A new book co-authored by UT experts that examines the history and policies behind international migration will be available to read May 30.
The book, “Migration in an Era of Restriction and Recession,” focuses on migrant policies in countries including Peru, Turkey and Mexico. It was co-authored by experts from around the country and sponsored primarily by immigration-related programs at the University.
Students and researchers will have online access to the book and will be able to purchase and download individual chapters, said David Leal, a government professor and co-author.
“Readers will be able to get a broad view about what’s happening with migration, what’s happening with restriction in the larger context, but also what’s happening to return migrants, which is an increasingly important part of the story in this era of mass deportation,” Leal said. “[The U.S.] is deporting about 400,000 people per year.”
The idea for the book came after a 2009 conference with the same name, and the topics discussed in the book are still relevant seven years later, Leal said.
“At the same time that we are admitting more, especially skilled people into the country, we’re also deporting more people than ever before,” said Nestor Rodriguez, a sociology professor and co-author. “We have kind of a revolving door. While the U.S. has admitted many immigrants — more than any other country in the world — we have a long list of restrictive policies.”

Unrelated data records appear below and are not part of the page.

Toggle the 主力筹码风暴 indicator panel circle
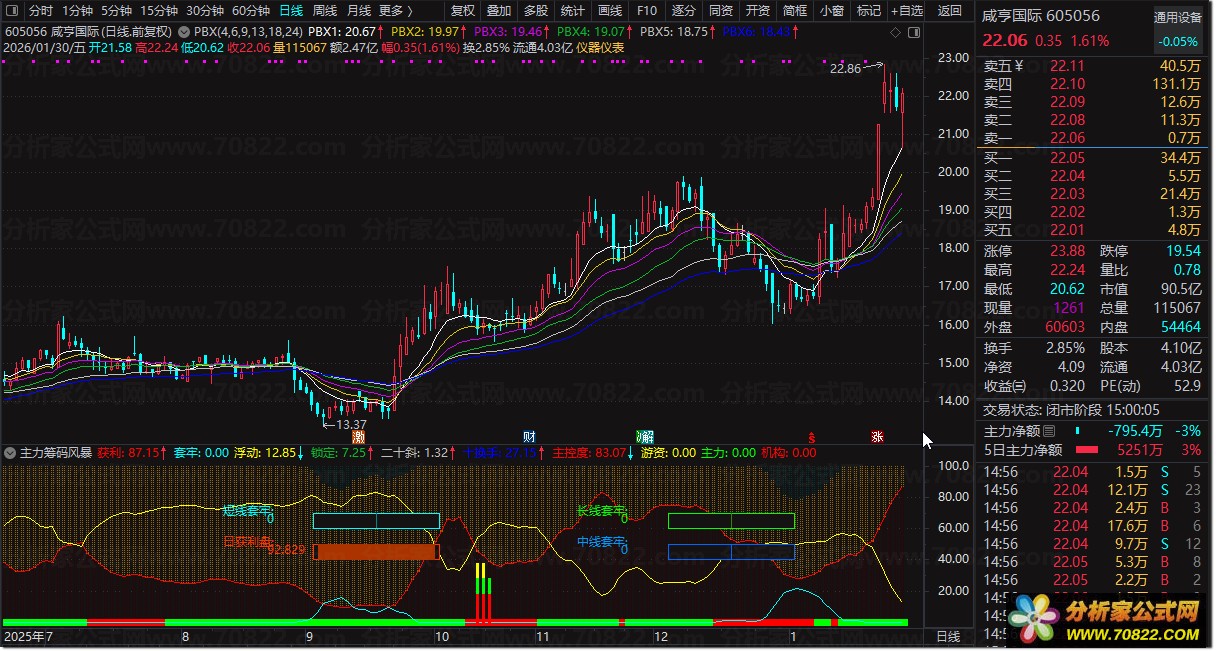click(x=10, y=453)
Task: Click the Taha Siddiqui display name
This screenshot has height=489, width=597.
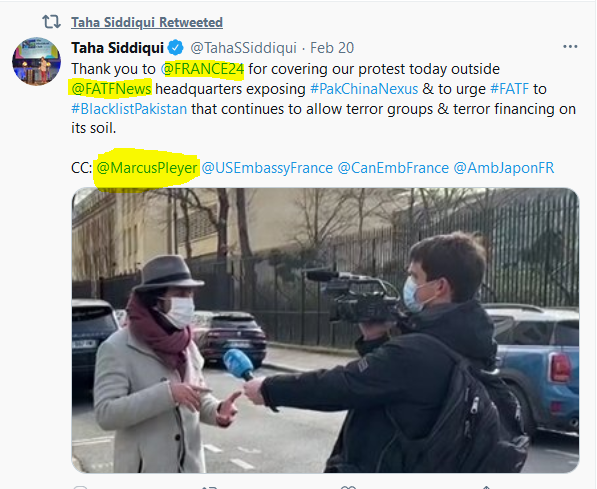Action: coord(117,48)
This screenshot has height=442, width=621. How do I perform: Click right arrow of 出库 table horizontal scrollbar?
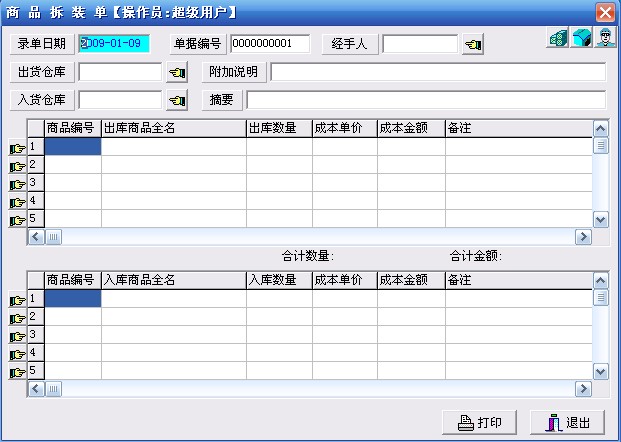[x=583, y=237]
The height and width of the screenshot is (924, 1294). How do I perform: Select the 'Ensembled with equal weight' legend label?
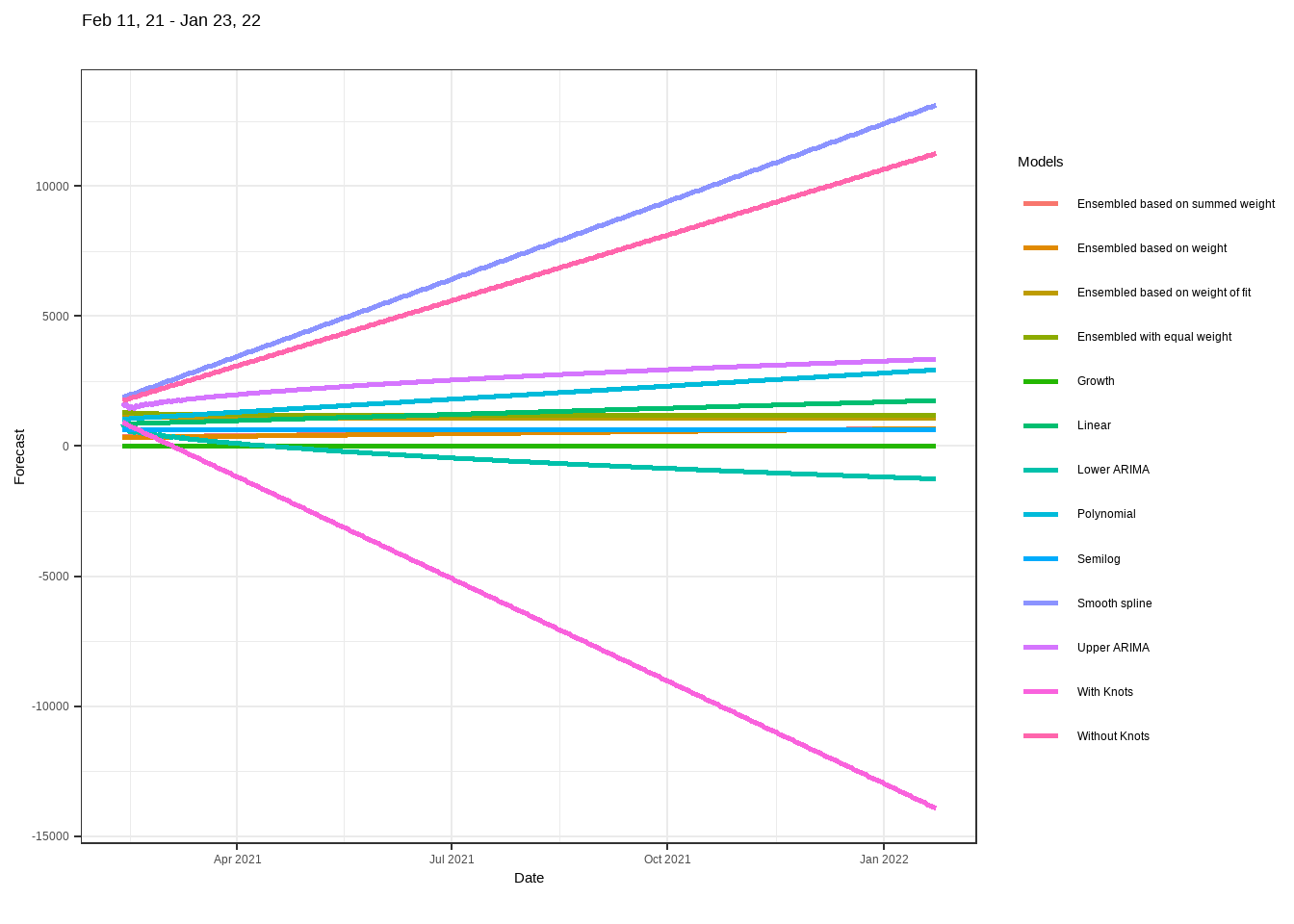(x=1153, y=337)
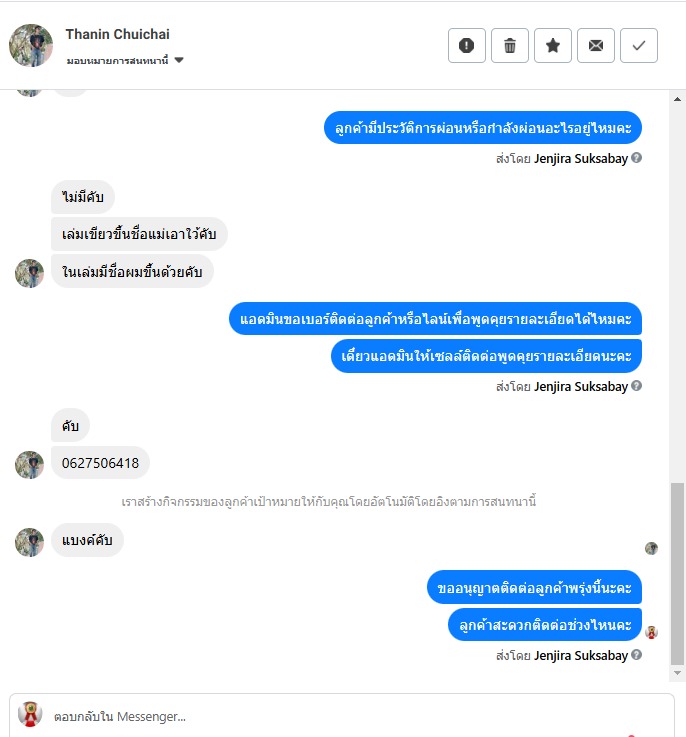Mark conversation as spam with exclamation icon
The image size is (686, 737).
tap(466, 46)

Immigrants used to be able to work seasonally and return to Mexico, but when border security tightened, the cost to return to the United States increased from $50 in the 1940s to $6,000 today, Rodriguez said.
“[In the ’60s], about 70 to 75 percent of migrants from Mexico to the United States would return to Mexico,” said Bryan Roberts, a sociology professor and co-author. “As you came up to the end of the ’90s, you’re now seeing the reverse. [One of the reasons is] the shift in the American economy away from agriculture work as seasonal work … and increase in work in services in the cities.”
The book highlights the benefits of working with multiple authors and editors, Leal said.
“This kind of project helps to show the value of these kinds of collective projects,” Leal said. “By bringing teams together — people who have different methodological approaches, people who have different areas of knowledge, people who just have different approaches to doing projects — I think we really are able to create a nice project.”